Development of Japanese Input Method for the Embedded Environments - 2005

昨今では携帯電話・PDA・家庭用ゲーム機・家電等にも高性能なCPUが搭載されるようになって来た。これらを総称して「組み込みシステム」と呼び、現代社会においては非常に重要な位置を占めつつある。

こうした流れの中、組み込みシステム上で日本語を入力する機会はますます増えていくことが予想されるが、日本語入力環境はまだまだ満足できるレベルに達しているとは言いがたい。また選択肢という側面から見ても、組み込みシステム向けの日本語入力環境でオープンソースなものがないという問題がある。

そこで我々は一般的な使用に耐えるのはもちろんの事、ニッチな要求にも答えられるオープンソースな入力フレームワークを組み込み環境向けに構築する事を提案する。

開発内容としては実用性を重視し、PC UNIX環境上で既に動いている入力用ソフトウェアanthy(かな漢字変換エンジン), uim(入力フレームワーク)を組み込みシステム向けに改良する。uimは2004年、anthyは2001年に未踏ソフトウェア創造事業に採択されたプロジェクトであり、開発実績が有る。

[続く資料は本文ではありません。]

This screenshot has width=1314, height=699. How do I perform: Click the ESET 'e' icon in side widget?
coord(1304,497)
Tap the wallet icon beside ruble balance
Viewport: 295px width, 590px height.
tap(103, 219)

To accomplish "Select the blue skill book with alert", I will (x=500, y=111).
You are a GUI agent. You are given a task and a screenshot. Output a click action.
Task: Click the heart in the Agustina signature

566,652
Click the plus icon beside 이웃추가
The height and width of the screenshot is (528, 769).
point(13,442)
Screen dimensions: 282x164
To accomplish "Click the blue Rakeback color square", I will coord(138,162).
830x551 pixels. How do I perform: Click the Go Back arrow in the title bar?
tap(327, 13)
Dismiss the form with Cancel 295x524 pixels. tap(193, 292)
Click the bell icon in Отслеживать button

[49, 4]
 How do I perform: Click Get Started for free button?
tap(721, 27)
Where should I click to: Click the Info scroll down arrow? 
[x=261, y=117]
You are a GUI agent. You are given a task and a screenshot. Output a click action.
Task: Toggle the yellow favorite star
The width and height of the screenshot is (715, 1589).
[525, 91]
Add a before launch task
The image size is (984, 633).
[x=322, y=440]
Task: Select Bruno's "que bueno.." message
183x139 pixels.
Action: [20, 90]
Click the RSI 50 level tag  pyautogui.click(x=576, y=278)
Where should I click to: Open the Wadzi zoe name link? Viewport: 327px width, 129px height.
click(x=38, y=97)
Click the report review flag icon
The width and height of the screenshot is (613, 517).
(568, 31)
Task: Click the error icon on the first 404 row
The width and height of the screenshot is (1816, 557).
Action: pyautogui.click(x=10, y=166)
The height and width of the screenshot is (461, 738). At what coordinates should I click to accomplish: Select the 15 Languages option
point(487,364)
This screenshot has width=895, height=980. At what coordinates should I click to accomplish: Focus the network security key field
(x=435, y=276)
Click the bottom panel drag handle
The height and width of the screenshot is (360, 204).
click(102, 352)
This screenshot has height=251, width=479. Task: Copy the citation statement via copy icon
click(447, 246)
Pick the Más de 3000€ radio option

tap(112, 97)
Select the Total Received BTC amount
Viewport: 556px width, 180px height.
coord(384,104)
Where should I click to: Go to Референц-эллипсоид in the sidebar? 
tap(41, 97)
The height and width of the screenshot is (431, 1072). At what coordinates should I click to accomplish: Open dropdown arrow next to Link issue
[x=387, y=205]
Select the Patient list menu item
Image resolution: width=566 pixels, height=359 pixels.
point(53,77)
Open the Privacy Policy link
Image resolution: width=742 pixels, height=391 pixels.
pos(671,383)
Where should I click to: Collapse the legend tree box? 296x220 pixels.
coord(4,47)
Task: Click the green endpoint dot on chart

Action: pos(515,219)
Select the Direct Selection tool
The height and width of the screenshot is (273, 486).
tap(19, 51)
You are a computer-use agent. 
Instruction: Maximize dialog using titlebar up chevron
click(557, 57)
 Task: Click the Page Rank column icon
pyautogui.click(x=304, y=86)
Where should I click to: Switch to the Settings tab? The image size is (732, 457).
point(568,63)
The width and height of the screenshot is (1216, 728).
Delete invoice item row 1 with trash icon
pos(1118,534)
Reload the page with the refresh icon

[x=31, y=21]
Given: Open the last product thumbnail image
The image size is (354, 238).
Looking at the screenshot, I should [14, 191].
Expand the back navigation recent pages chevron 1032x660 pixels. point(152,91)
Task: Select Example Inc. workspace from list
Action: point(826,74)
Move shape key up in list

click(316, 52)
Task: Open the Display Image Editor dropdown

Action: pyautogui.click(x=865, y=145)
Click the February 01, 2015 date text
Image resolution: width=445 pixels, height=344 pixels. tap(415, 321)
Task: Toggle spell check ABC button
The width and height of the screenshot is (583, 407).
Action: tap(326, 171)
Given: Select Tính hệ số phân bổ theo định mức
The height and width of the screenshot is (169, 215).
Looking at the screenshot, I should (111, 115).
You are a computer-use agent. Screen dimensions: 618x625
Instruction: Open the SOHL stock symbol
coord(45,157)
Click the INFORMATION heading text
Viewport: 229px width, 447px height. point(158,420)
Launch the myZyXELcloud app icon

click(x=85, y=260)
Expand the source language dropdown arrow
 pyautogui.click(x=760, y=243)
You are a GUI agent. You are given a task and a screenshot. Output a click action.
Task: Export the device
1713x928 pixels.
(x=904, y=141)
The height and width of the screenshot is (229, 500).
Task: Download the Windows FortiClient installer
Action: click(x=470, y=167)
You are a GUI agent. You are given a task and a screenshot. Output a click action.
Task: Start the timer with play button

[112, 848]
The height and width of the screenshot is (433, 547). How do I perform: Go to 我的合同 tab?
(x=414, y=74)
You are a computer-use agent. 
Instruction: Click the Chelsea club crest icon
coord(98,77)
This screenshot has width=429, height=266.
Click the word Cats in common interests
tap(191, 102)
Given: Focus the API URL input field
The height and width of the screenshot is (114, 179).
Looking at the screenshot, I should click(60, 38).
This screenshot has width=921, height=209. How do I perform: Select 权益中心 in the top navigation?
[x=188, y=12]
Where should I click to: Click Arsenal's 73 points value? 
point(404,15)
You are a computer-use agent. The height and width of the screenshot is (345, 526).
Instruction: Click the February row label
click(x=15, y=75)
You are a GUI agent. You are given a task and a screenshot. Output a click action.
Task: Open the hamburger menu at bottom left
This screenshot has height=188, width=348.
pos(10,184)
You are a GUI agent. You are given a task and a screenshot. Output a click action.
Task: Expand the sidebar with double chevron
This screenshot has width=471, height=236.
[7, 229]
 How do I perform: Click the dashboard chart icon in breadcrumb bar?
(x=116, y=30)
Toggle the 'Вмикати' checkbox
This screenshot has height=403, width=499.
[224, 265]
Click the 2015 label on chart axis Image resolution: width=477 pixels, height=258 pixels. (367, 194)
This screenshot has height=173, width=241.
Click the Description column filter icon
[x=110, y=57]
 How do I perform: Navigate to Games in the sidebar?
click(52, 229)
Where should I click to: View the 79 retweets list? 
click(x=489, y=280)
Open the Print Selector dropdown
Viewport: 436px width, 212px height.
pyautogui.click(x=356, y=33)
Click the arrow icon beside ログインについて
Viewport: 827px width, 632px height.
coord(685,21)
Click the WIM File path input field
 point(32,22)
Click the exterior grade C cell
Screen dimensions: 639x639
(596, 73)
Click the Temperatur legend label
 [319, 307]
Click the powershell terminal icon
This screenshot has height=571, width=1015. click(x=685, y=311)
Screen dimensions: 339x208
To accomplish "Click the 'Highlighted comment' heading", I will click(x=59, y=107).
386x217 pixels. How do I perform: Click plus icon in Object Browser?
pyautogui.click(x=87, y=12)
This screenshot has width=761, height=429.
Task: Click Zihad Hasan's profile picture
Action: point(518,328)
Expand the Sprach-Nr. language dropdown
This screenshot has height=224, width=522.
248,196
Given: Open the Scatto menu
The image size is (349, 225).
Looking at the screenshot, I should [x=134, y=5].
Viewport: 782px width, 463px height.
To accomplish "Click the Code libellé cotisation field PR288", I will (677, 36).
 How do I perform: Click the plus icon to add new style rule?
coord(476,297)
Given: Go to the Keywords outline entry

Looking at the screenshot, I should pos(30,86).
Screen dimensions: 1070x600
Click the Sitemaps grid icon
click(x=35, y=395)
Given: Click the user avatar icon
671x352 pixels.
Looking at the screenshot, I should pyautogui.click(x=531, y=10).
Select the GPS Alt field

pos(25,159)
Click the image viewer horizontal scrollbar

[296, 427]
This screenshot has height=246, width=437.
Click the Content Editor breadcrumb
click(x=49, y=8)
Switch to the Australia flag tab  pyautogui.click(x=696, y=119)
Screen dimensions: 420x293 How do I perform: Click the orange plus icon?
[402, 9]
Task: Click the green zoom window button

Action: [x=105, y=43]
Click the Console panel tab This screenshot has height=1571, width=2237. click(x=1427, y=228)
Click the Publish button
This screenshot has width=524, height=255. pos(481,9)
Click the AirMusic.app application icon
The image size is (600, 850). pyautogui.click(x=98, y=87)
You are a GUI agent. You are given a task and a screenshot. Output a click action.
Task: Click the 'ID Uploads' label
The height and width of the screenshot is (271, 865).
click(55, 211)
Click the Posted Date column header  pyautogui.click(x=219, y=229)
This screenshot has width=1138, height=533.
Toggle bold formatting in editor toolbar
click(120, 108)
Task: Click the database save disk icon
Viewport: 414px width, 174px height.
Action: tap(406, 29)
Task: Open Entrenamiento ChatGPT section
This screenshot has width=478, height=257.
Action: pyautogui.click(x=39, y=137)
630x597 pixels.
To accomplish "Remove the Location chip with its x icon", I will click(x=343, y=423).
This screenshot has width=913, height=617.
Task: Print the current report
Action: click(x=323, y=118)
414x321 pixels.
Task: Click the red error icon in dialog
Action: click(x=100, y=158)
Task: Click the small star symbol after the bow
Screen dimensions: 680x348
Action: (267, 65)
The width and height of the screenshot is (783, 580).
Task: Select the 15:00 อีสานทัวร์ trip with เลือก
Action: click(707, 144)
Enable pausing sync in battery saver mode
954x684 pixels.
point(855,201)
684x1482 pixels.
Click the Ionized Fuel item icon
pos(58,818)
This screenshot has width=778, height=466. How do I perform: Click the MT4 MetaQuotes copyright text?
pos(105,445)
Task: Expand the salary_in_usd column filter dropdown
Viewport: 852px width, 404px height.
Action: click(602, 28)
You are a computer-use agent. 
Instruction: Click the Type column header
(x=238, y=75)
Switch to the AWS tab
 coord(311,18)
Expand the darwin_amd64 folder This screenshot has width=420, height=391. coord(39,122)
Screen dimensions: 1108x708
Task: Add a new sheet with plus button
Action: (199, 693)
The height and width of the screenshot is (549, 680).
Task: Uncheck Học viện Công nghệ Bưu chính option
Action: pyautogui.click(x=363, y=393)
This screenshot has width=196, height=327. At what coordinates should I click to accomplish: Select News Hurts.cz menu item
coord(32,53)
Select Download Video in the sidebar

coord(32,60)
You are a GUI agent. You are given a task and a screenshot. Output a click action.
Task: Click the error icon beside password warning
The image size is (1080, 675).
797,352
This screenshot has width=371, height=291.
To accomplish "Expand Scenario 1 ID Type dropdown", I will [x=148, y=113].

デスクトップ環境においては無視できていたような組み込みシステム特有の制限ををクリアし、組み込みシステム上で高効率入力環境を実現する事が本案件の主要な目的である。また併せて、デスクトップ環境向けの既存のソフトウェアを組み込み環境へと対応させる為のノウハウを情報公開する事により、既存のソフトウェアを組み込み環境に移植する際の敷居を低くしていきたい。